Disc Measurement Reliability on Cervical MRI

MRI scans are often used to evaluate disc displacement after spinal manipulation, but most of this information pertains to the lumbar spine and does not involve scans of disc displacement prior to manipulation for comparison.

Generalized data on disc herniations, displacement, and size in the asymptomatic population could be beneficial for future MRI interpretation; the accuracy of chiropractic radiologists at assessing MRI scans of cervical discs should also be determined.

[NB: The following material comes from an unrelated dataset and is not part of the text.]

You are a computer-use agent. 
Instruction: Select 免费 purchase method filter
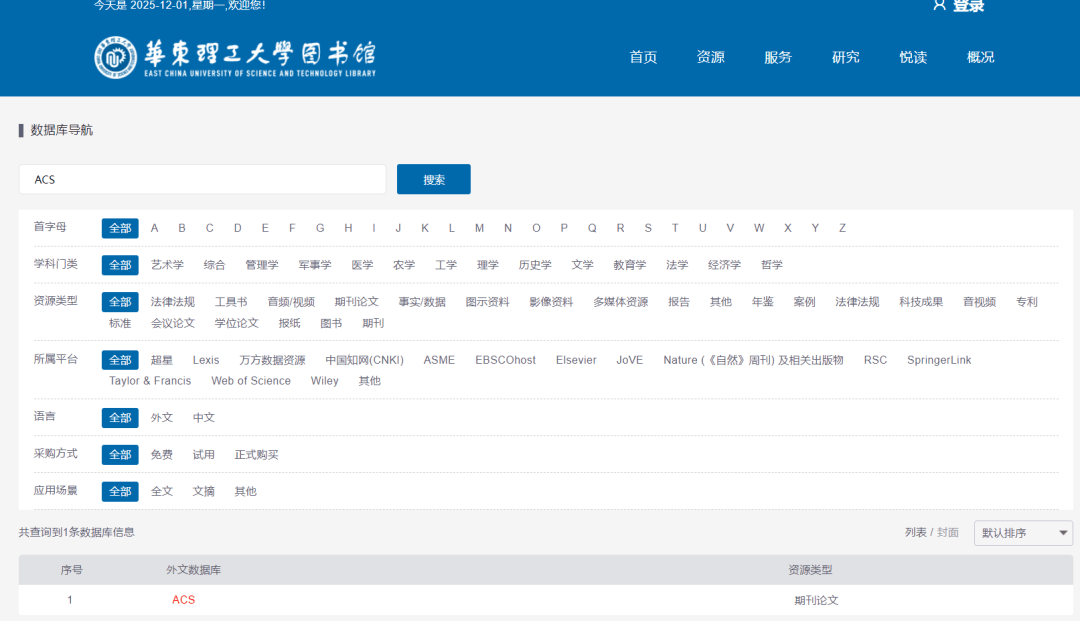(162, 455)
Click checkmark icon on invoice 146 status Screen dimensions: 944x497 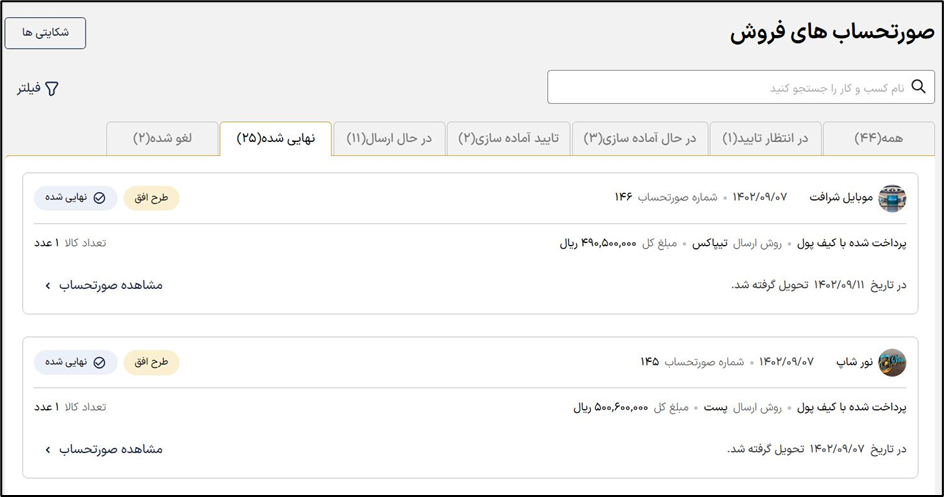(x=99, y=198)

The goals of this study were to identify preliminary data on the cervical spine in asymptomatic individuals; determine average measurements for normal and displaced cervical discs; and assess reliability of measurements by chiropractic radiologists. Three chiropractic radiologists evaluated 106 MRI scans; interobserver reliability was then measured. Next, 37 scans were reassessed by each radiologist at least two weeks later following a "washout time" to evaluate intraobserver accuracy.

Results: Interexaminer and intra- examiner reliability with the three examiners was "good" to "very good." There were distinct size differences between normal discs and between different forms of disc displacement. Ruler and digitizer measurements of disc features were virtually the same. Overall, measurements of spinal discs were more accurate and consistent for the cervical spine than on lumbar discs in a previous, related study with a similar design.

"Understanding the natural history of cervical disk degeneration is helpful in making clinical determinations relating to the significance and treatment of different types of disk displacements," the authors conclude.

Cooley JR, Danielson CD, Schultz GD, et al. Posterior disk displacement: Morphologic assessment and measurement reliability - cervical spine. Journal of Manipulative and Physiological Therapeutics 2001:24(9), pp. 560-568.